__Work to complete__:
Your task is to copy each line in the listing that includes the word "will".

__Supplied data__:
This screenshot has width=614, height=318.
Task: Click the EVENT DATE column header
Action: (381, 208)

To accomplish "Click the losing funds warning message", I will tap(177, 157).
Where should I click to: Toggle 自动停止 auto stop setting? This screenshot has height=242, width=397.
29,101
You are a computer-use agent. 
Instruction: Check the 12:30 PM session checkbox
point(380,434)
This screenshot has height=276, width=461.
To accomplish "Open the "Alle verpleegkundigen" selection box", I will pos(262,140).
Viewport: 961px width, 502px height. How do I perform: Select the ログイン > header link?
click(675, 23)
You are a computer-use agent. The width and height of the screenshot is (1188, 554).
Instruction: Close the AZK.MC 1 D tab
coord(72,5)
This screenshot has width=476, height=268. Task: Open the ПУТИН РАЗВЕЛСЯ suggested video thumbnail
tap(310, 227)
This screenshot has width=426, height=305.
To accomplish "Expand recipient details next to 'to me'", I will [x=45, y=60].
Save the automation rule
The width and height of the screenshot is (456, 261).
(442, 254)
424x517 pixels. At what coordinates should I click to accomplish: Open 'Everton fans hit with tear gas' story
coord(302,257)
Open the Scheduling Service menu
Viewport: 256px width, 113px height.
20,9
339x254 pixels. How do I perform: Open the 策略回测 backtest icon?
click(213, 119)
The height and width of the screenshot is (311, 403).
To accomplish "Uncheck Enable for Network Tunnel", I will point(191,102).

...

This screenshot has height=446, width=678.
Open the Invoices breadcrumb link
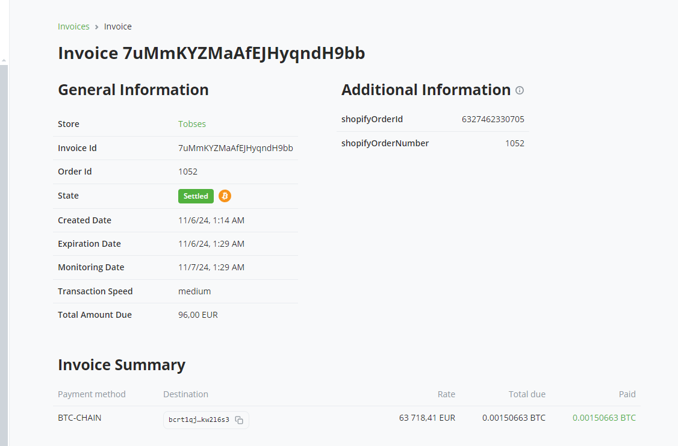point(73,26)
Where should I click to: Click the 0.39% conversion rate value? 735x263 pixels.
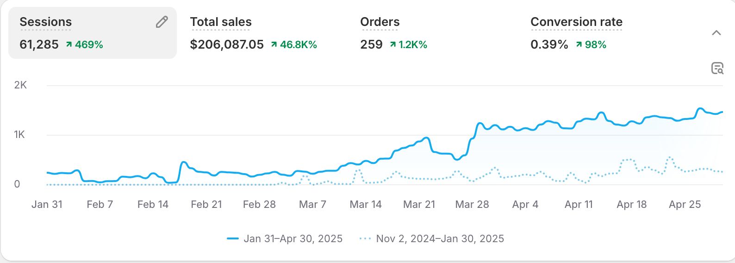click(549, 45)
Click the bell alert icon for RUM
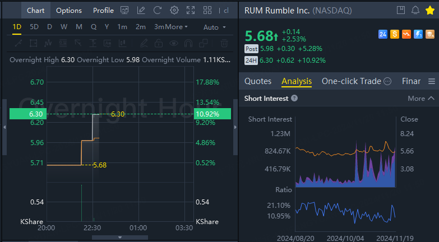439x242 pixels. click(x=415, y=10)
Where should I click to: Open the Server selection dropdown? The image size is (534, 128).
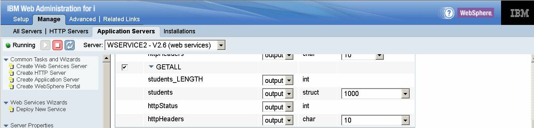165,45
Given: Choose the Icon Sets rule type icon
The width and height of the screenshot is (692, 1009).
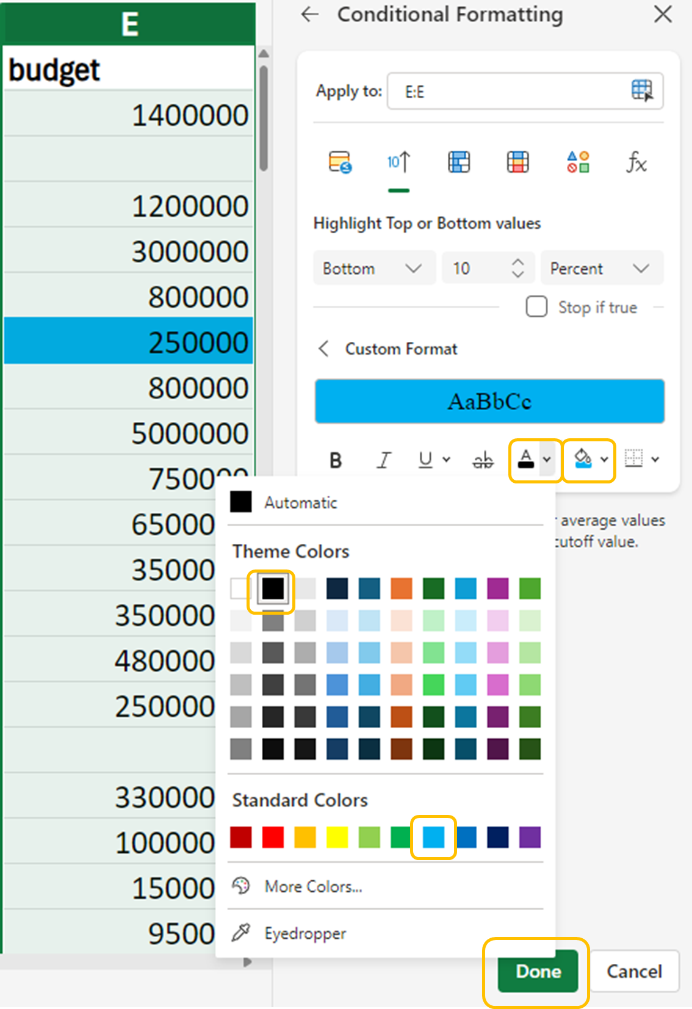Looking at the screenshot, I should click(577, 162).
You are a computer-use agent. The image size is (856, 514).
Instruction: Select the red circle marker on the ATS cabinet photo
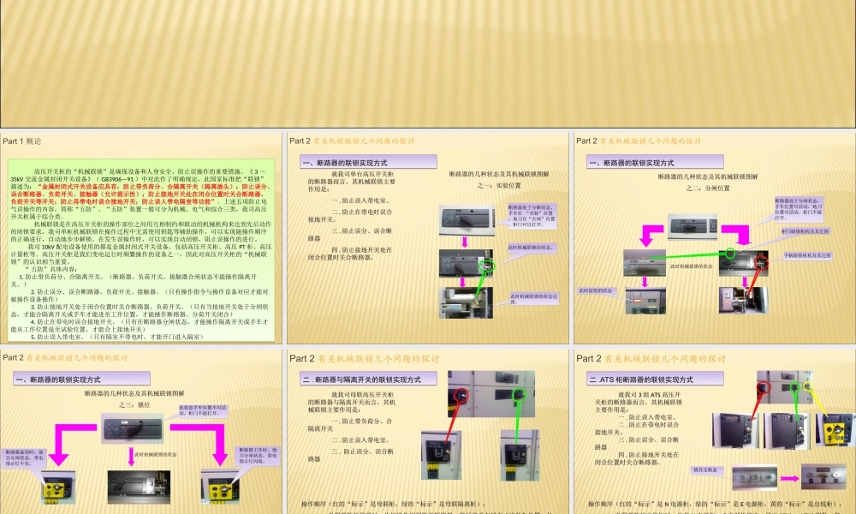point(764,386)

__Response to the exercise__:
To accomplish "Click the losing funds warning message", I will tap(177, 157).
To accomplish "Open the "Alle verpleegkundigen" selection box", I will pos(262,140).
To accomplish "Expand recipient details next to 'to me'", I will [x=45, y=60].
To accomplish "Uncheck Enable for Network Tunnel", I will point(191,102).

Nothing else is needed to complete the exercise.